*AUFGABE 1*. Filtere aus den Zeilen unten jede heraus, in der das Wort „legend“ vorkommt, und schreib diese Zeilen unverändert ab.

*ZITIERTER TEXT*.
Beitragsdenken muss vorgelebt werden
Wie vermittelt man aber Beitragsdenken? Wie so oft bei Managementprinzipien muss dieses von oben vorgelebt werden. So schreibt Drucker: »Wenn sich eine Führungskraft darauf konzentriert, einen Beitrag zum Erfolg ihrer Organisation zu leisten, dann hat allein diese Einstellung einen maßgeblichen Einfluss auf die Entwicklung der Mitarbeiter. Menschen passen sich immer an die Anforderungen an, die an sie gestellt werden. Die Führungskraft, die ihr Hauptaugenmerk auf ihren Beitrag richtet, veranlasst damit auch alle ihre Mitarbeiter, sich höhere Ziele und Maßstäbe zu setzen.«6
Beitragsdenken zeigt sich laut Drucker darin, wie Menschen über ihre Arbeit sprechen. Wer beispielsweise sagt: »Ich leite die Marketingabteilung und habe 30 Mitarbeiter«, der konzentriert sich auf seinen Titel und die Funktion. Wer dagegen Beitragsdenken praktiziert, würde sich eher so ausdrücken: »Ich bin dafür zuständig, unsere Produkte und Dienstleistungen so zu vermarkten, dass unsere Kunden sie kennen und gut finden.« Statt »Ich bin der Chef der Personalabteilung« könnte jemand sagen »Ich sorge dafür, dass das Unternehmen gute Leute bekommt und diese gefördert werden«. Solche Aussagen zeigen laut Drucker, dass sich jemand Gedanken über seinen Beitrag zum Unternehmen gemacht hat.

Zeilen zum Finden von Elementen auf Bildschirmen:
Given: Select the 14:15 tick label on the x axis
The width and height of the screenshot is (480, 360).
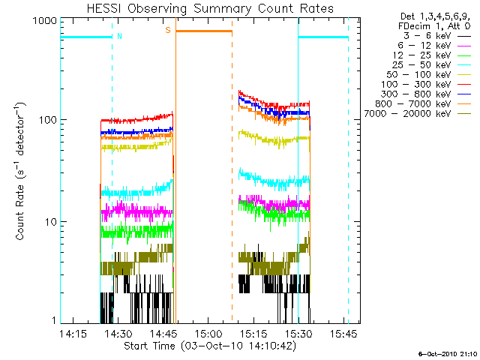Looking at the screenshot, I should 74,333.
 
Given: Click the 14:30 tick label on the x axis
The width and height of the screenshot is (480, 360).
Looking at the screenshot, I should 118,333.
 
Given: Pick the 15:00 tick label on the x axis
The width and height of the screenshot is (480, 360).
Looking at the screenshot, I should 208,333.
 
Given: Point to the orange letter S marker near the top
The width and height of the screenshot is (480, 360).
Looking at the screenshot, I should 168,30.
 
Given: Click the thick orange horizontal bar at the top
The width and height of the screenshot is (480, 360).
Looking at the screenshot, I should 204,31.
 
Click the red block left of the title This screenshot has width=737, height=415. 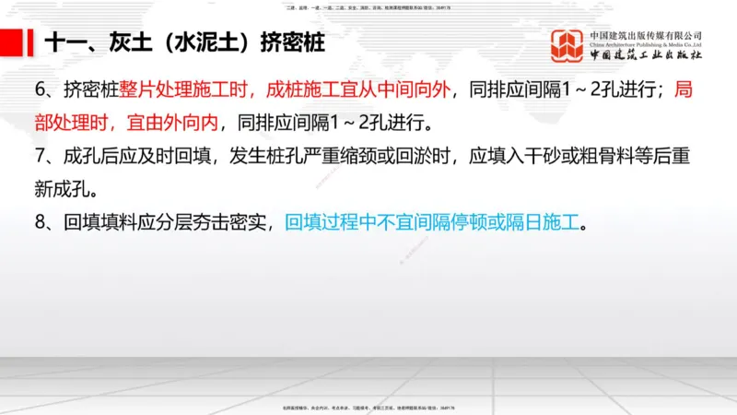(x=12, y=42)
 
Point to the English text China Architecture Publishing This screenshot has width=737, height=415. (x=645, y=44)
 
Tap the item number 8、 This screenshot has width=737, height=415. (x=44, y=223)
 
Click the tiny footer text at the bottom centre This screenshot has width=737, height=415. (x=368, y=407)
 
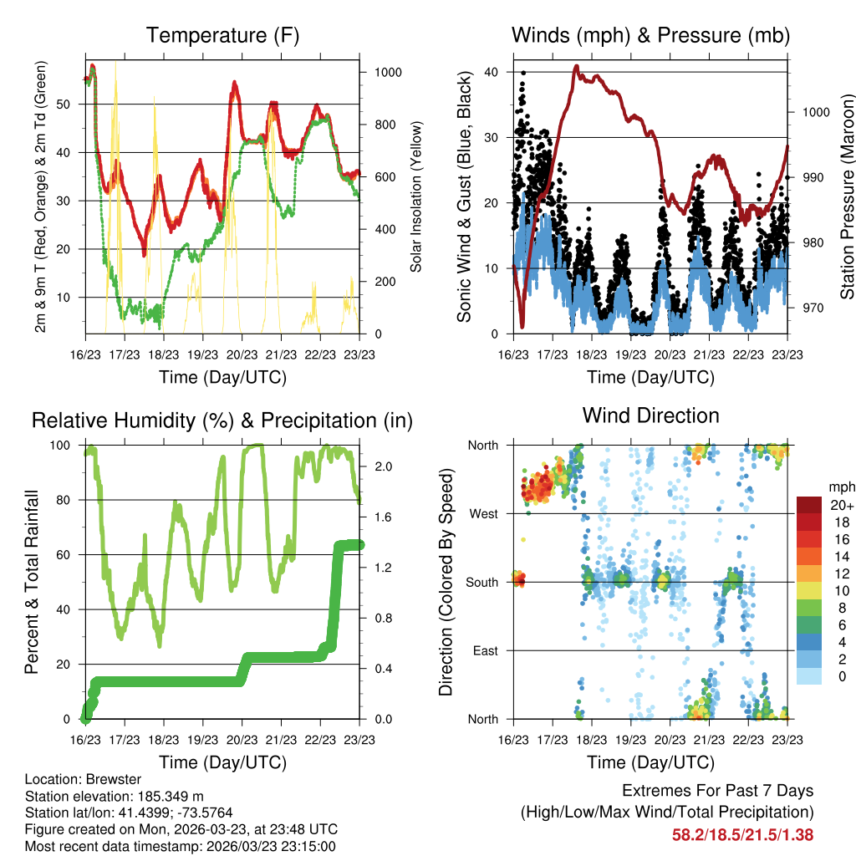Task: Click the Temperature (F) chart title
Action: click(222, 36)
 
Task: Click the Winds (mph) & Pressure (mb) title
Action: click(650, 36)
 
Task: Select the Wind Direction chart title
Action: click(650, 415)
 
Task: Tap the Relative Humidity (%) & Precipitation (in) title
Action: click(222, 420)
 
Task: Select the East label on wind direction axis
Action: click(484, 650)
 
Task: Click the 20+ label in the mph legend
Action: click(840, 506)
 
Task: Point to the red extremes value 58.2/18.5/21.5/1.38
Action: click(742, 834)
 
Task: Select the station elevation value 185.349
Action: click(166, 796)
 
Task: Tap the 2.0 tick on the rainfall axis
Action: click(382, 466)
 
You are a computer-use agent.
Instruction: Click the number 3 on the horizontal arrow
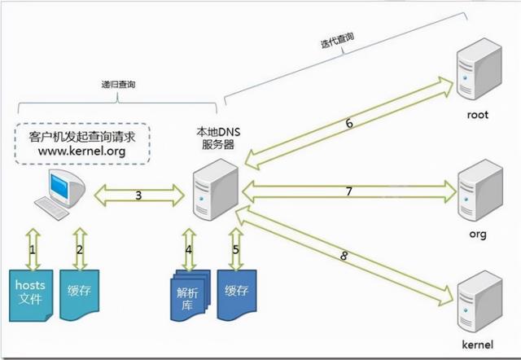(x=138, y=195)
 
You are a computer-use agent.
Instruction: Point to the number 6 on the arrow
(x=348, y=124)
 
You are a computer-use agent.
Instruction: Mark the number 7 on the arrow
(x=348, y=192)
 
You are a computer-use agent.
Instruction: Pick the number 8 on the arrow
(x=345, y=256)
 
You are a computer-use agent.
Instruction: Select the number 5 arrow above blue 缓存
(x=236, y=249)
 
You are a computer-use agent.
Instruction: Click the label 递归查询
(x=117, y=84)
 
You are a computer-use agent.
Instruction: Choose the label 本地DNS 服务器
(x=217, y=138)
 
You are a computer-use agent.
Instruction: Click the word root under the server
(x=477, y=115)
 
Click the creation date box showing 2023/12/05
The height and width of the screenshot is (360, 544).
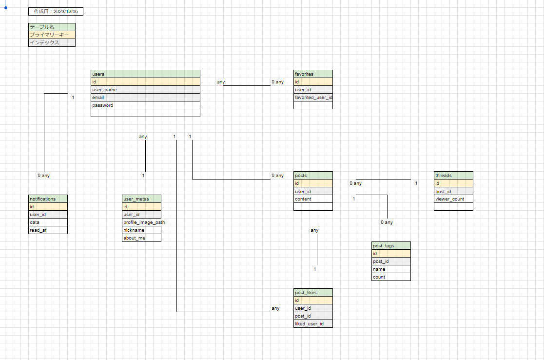(x=56, y=11)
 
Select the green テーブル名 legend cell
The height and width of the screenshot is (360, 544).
(x=52, y=27)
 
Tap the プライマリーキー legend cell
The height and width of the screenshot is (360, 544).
(x=52, y=35)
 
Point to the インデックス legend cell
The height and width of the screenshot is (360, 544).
(x=52, y=42)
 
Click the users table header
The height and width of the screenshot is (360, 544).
(x=145, y=74)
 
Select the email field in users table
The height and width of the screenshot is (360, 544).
(x=145, y=98)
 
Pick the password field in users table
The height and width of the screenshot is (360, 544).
(x=145, y=105)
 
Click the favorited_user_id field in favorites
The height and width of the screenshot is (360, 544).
(x=313, y=98)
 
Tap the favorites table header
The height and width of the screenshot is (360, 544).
(x=313, y=74)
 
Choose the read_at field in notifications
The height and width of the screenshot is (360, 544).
(x=48, y=230)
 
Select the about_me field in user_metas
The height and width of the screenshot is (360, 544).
(x=141, y=238)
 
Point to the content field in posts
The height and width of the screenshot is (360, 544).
(x=313, y=199)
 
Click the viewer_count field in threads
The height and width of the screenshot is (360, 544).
(x=453, y=199)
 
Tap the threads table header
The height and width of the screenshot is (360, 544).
(x=453, y=175)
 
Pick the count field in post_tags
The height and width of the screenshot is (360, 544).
(x=391, y=277)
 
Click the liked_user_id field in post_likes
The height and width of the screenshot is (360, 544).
(x=313, y=324)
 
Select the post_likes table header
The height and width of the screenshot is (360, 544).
(x=313, y=293)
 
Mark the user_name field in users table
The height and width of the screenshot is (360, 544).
(x=145, y=90)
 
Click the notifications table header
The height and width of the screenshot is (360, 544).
(x=48, y=199)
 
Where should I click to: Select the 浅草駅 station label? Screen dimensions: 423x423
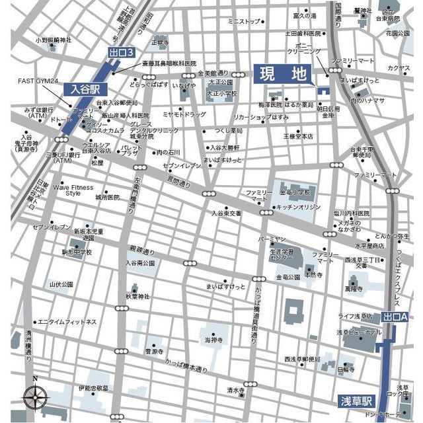pyautogui.click(x=358, y=402)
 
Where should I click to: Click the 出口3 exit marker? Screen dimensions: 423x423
pyautogui.click(x=121, y=52)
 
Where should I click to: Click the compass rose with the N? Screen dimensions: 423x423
pyautogui.click(x=35, y=397)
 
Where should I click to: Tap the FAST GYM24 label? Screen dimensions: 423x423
pyautogui.click(x=38, y=81)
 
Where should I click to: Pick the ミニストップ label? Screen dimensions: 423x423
pyautogui.click(x=244, y=21)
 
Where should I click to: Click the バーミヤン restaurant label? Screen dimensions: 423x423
pyautogui.click(x=272, y=237)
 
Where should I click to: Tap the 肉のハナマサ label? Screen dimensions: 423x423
pyautogui.click(x=367, y=100)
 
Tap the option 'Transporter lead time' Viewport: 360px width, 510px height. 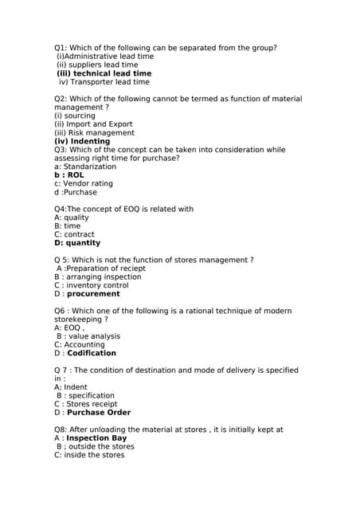tap(109, 82)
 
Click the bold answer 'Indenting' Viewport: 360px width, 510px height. tap(90, 141)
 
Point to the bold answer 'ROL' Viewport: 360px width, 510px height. tap(76, 175)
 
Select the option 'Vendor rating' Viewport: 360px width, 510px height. tap(88, 183)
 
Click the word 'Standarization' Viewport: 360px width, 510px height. tap(90, 167)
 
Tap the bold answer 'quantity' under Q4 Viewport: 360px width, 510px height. tap(84, 243)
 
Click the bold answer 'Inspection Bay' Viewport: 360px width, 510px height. tap(96, 438)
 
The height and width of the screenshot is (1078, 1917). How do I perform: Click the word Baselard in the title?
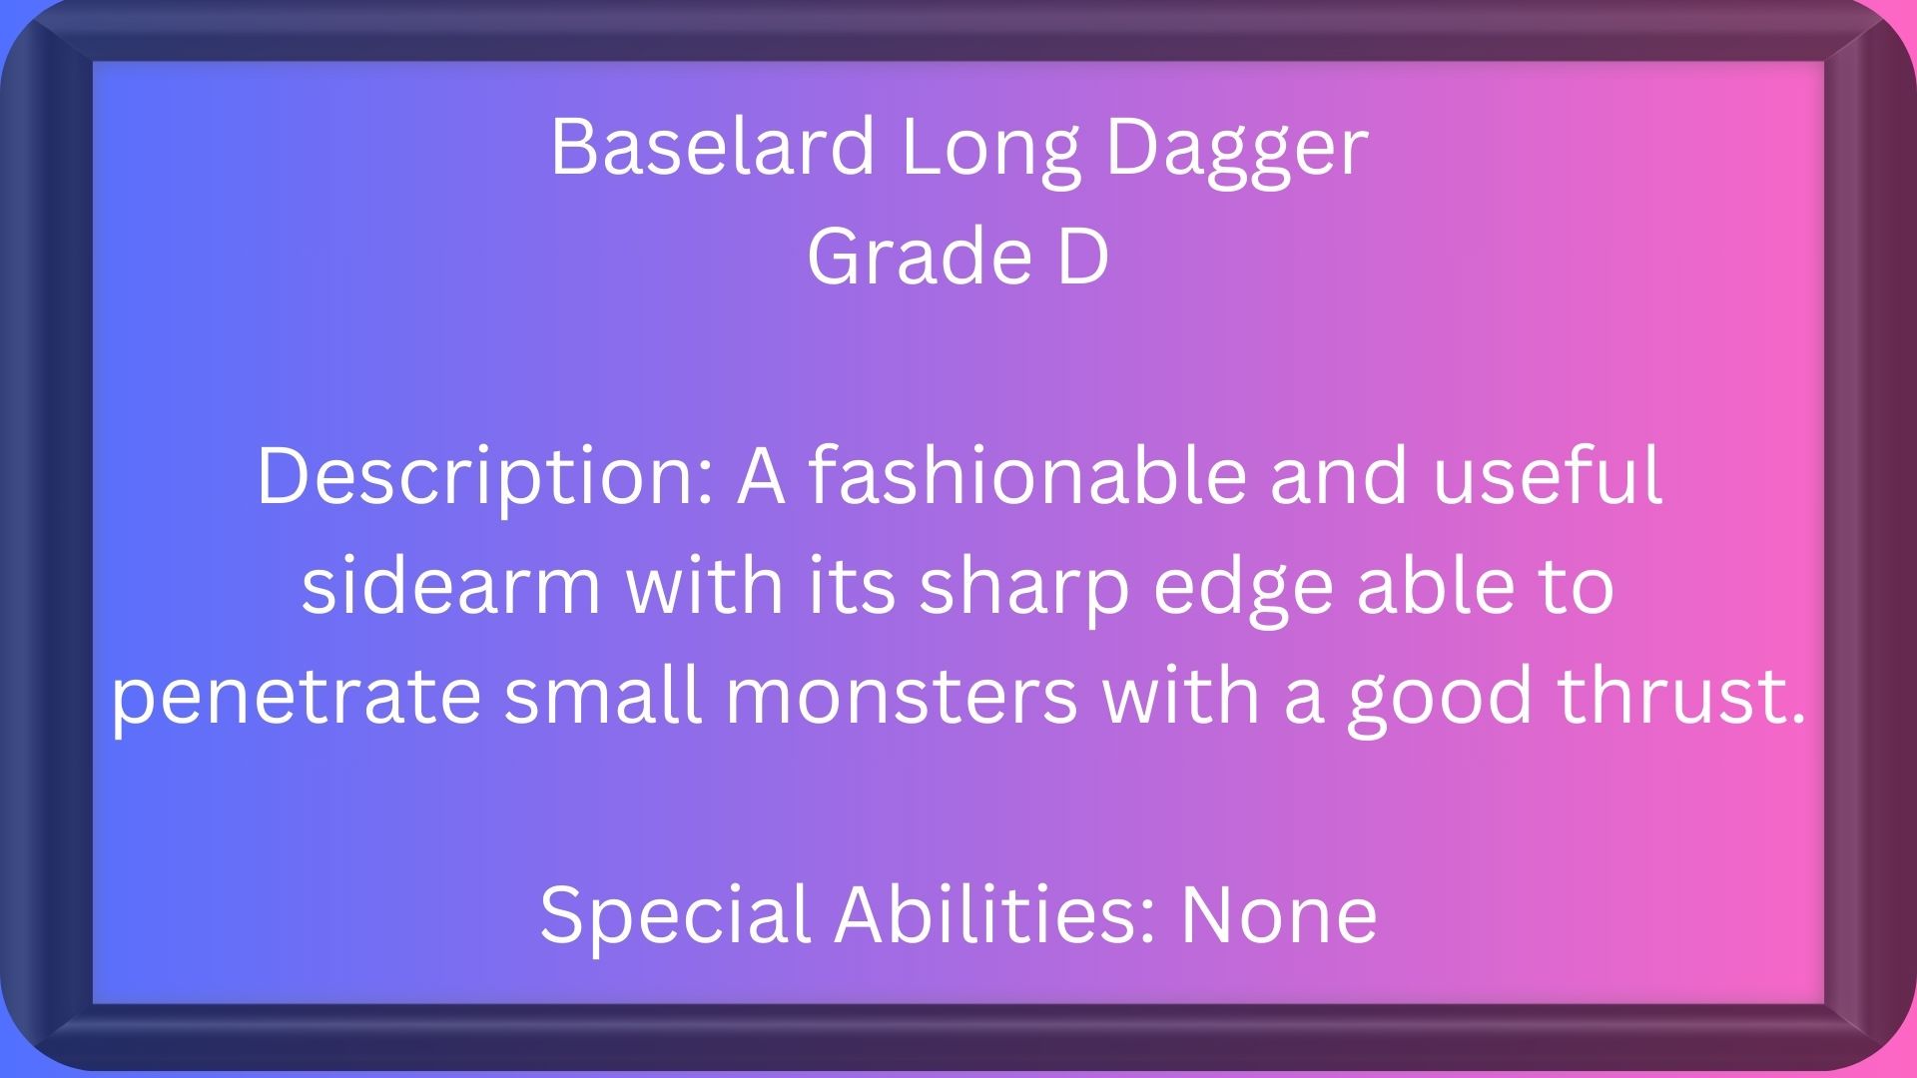coord(713,147)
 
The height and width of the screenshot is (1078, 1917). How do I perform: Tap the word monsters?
coord(902,697)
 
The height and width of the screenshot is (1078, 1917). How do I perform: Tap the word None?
coord(1279,915)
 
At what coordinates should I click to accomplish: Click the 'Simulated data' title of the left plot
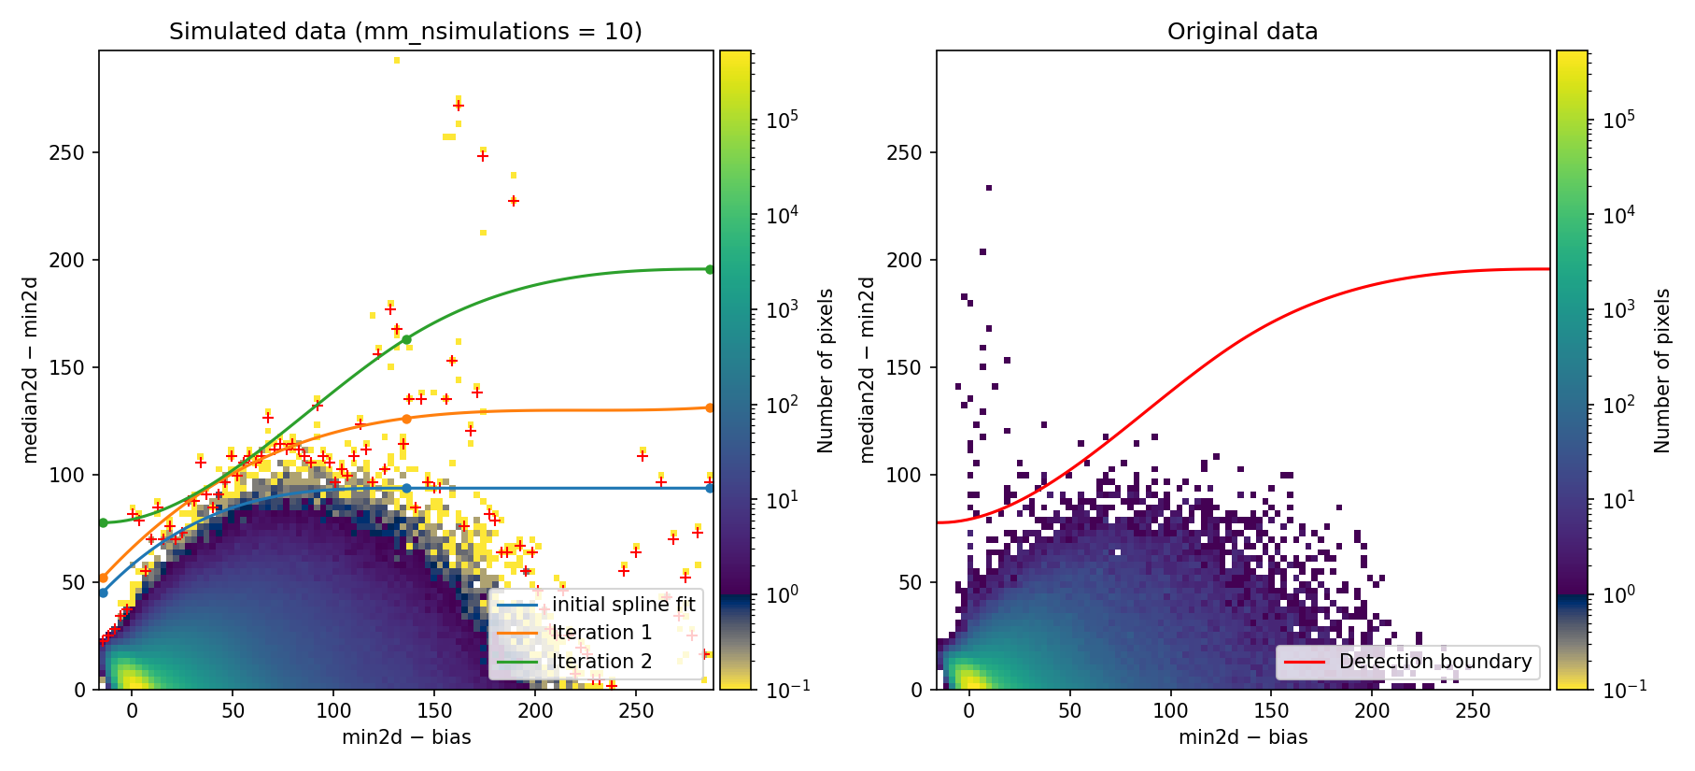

*AUFGABE 2*.
Stimmen die folgenden Aussagen mit dem Text über Beitragsdenken oben überein? Antworte jeweils mit Ja oder Nein und zitiere die Worte aus dem Text, die es entscheiden.
(a) Laut Drucker erkennt man Beitragsdenken daran, wie Menschen über ihre Arbeit sprechen.
(b) Wer sagt, er leite die Marketingabteilung und habe 30 Mitarbeiter, konzentriert sich auf seinen Beitrag.
(c) Menschen passen sich nur selten an die Anforderungen an, die an sie gestellt werden.

*VOLLSTÄNDIGE ANTWORT 1*.
Task: Click the 20+ label in the mph legend
Select the green テーブル名 legend cell
Tap the プライマリーキー legend cell
Point to the インデックス legend cell

*VOLLSTÄNDIGE ANTWORT 2*.
(a) Ja: „Beitragsdenken zeigt sich laut Drucker darin, wie Menschen über ihre Arbeit sprechen.“
(b) Nein: „der konzentriert sich auf seinen Titel und die Funktion.“
(c) Nein: „Menschen passen sich immer an die Anforderungen an, die an sie gestellt werden.“